┌─ SELECTED TEXT

During patient tracers, dietitian notes may be reviewed and further information from surveyors may be requested. Each day, surveyors will start with a review of their previous day’s activities and findings, and when the survey is over, an exit survey will be conducted. Leaders should stay connected during the survey process to know what is going on and respond accordingly. Again, readiness is key, first impressions are important, and staff should know what to expect at all times.

Leading practice for both inspection and survey preparation is having a plan that you can execute when a surveyor arrives. Regular self-inspections can be used to help facilitate survey preparedness and used as a training tool. Most facilities have a regulatory response team, and foodservice leaders should be part of these teams to stay on top of changes, expectations, and know what to expect. This guide provides documents that can help you prepare for your survey and are specific to the agencies who perform the surveys. These include CMS, Joint Commission, HFAP, DNV GL, Department of Health, USDA, FDA, NCQA, ACHC, and HQAA. CMS acts as the oversight or owning agency for writing the standards that the accreditation agencies survey. Joint Commission, HFAP, and DNV are the most prevalent within healthcare organizations and are approved to conduct surveys on behalf of CMS.

└─
┌─ EXTRACTED RECORDS

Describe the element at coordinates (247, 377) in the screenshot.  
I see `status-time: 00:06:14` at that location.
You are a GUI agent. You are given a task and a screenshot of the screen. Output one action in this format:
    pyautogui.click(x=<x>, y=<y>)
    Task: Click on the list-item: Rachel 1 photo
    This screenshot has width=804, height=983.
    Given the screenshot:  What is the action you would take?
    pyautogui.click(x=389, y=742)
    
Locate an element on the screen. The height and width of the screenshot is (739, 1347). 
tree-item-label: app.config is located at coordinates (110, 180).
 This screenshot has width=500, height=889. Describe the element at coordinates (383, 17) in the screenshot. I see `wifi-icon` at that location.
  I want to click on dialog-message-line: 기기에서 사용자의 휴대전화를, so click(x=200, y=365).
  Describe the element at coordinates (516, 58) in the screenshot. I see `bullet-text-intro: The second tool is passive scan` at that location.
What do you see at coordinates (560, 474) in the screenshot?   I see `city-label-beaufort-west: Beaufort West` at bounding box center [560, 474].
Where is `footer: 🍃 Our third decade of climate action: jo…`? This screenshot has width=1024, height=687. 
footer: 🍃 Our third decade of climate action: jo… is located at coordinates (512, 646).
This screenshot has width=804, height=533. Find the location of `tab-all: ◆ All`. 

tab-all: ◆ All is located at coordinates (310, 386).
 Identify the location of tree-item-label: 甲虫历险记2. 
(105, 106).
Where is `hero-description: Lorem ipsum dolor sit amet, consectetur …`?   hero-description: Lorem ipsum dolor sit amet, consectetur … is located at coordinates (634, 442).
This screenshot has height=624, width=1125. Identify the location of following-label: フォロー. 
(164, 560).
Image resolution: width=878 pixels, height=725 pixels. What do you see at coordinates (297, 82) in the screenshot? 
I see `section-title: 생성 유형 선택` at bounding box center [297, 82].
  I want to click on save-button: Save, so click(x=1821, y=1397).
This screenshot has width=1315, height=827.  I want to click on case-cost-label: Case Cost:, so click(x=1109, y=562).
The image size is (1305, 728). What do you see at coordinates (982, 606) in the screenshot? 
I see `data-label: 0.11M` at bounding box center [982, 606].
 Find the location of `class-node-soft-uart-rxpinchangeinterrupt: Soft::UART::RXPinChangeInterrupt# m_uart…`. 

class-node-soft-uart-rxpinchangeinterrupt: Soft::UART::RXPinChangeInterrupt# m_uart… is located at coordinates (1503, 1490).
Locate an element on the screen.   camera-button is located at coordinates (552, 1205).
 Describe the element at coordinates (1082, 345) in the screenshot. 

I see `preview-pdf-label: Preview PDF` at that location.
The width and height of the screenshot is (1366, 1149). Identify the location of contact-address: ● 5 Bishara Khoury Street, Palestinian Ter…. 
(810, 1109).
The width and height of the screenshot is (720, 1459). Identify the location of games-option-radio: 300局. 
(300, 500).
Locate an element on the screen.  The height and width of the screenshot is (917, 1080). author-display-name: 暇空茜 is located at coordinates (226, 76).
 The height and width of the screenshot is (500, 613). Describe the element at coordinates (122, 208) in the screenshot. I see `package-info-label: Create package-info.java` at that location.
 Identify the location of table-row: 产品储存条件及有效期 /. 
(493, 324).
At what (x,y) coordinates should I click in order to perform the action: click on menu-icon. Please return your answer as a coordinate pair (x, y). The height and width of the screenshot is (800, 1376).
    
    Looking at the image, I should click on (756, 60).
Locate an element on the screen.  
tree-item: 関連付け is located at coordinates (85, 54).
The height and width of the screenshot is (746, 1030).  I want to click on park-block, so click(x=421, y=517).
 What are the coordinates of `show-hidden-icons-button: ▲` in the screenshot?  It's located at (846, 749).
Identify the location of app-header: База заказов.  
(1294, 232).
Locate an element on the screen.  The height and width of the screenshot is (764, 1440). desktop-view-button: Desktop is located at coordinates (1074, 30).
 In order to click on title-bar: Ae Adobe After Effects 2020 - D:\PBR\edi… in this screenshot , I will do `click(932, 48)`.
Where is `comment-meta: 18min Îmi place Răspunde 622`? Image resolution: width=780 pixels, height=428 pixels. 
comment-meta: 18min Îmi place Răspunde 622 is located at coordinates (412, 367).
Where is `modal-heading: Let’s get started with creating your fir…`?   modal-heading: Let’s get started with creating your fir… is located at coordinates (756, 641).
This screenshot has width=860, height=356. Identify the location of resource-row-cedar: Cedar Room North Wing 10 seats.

└─

§ EXERCISE A: Could you transcribe the survey preparation text word for word from "During patient tracers, dietitian" to "at all times."?
§ EXERCISE B:
Answer these questions about the survey preparation text:
(i) What do surveyors start with each day?
(ii) Which agency writes the standards that the accreditation agencies survey?
(iii) Which three accreditation agencies are the most prevalent within healthcare organizations?

§ TASK ANSWER A:
During patient tracers, dietitian notes may be reviewed and further information from surveyors may be requested. Each day, surveyors will start with a review of their previous day’s activities and findings, and when the survey is over, an exit survey will be conducted. Leaders should stay connected during the survey process to know what is going on and respond accordingly. Again, readiness is key, first impressions are important, and staff should know what to expect at all times.

§ TASK ANSWER B:
(i) A review of their previous day's activities and findings.
(ii) CMS.
(iii) Joint Commission, HFAP, and DNV.